入居率の向上や安定した賃貸住宅の運営を目指すのであれば、建物の外観を美しく保つことは必要不可欠だ。また外壁の修繕は、建物の寿命を延ばし資産価値を維持するための重要な投資でもある。そこで、外壁修繕のタイミングや施工事業者を選ぶ際のポイント、外壁の種類など、不動産オーナーが知っておきたい情報をまとめた。
資産価値の維持・向上には不可欠
第一印象を変えて空室解消
外壁を修繕するメリットは大きく分けて2つある。1つ目は建物のイメージアップ、2つ目が資産価値の維持・向上だ。
まず、入居希望者が物件情報を確認する時や内見時に最初に目にすることになる外観のイメージが、入居を決める際の判断材料として大きく影響する。外観に対する第一印象が良ければ、内装や設備、家賃といった情報も好意的に受け取ってもらえる可能性が高くなる。
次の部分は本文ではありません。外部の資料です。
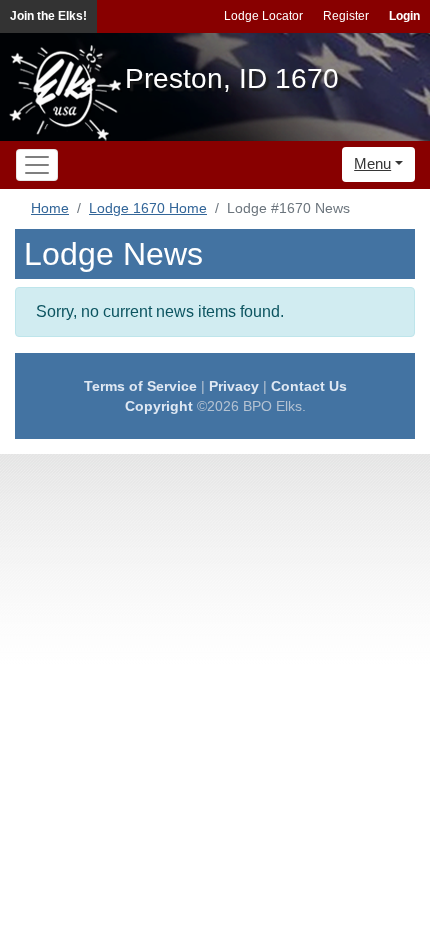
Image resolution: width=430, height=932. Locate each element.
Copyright (159, 406)
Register (346, 16)
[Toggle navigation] (37, 165)
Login (404, 16)
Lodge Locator (263, 16)
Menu (372, 163)
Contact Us (309, 386)
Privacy (234, 386)
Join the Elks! (48, 16)
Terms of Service (140, 386)
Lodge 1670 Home (148, 208)
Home (50, 208)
実際、外壁修繕によって空室対策とともに家賃アップが実現した例もある。竣工後に一度もメンテナンスをしていない横浜市の築30年のアパートを相続した千葉市在住のオーナー。知人の先輩家主からのアドバイスを受けて修繕を決意した。300万円の費用をかけて屋根や外壁の防水・塗装工事を行ったところ印象が激変。家賃を工事前より数千円上げたにもかかわらず、それまで1年も続いていた空室が埋まったという。
適切な修繕で延びる建物寿命
さらに、築30年を超えた物件であっても、適切に修繕すれば入居者の安全な暮らしを守るとともに建物の寿命を延ばすことができる。例えばモルタル下地の補修や防水塗装といった、建物の機能性アップにつながる補修工事の実施が挙げられる。
一方で不具合を放っておくと、雨漏りによる居室内への被害や外壁の剥落事故につながってしまう。
建材費や人件費の高騰が続く中、新築するにはこれまで以上の出費を覚悟しなければならない。また現行の建築基準法にのっとって建て替えると、既存の建物より規模が小さくなってしまうケースもある。そのため、築古物件であってもリフォームしてできる限り活用するほうが、家主にとっては得策となることが多い。
家賃の下落を抑制し、賃貸経営の維持につながる外壁修繕だからこそ、長期的な計画を立てて適切なタイミングで実施したい。
長期的な視点で方針決定
建物の各箇所の修繕は、図1のようなタイミングで行われるのが一般的だ。外壁や屋根、ベランダなど太陽や風雨にさらされている箇所は劣化しやすい。
実際には「不具合が起きていないから、まだいい」「事故を未然に防ぐため、早めにメンテナンスする」など、修繕するタイミングはオーナーによってさまざまだ。しかし、多額の資金を必要とする修繕を適切なタイミングで行うためには、建物の小まめなチェックと長期的な視点での修繕計画が重要となる。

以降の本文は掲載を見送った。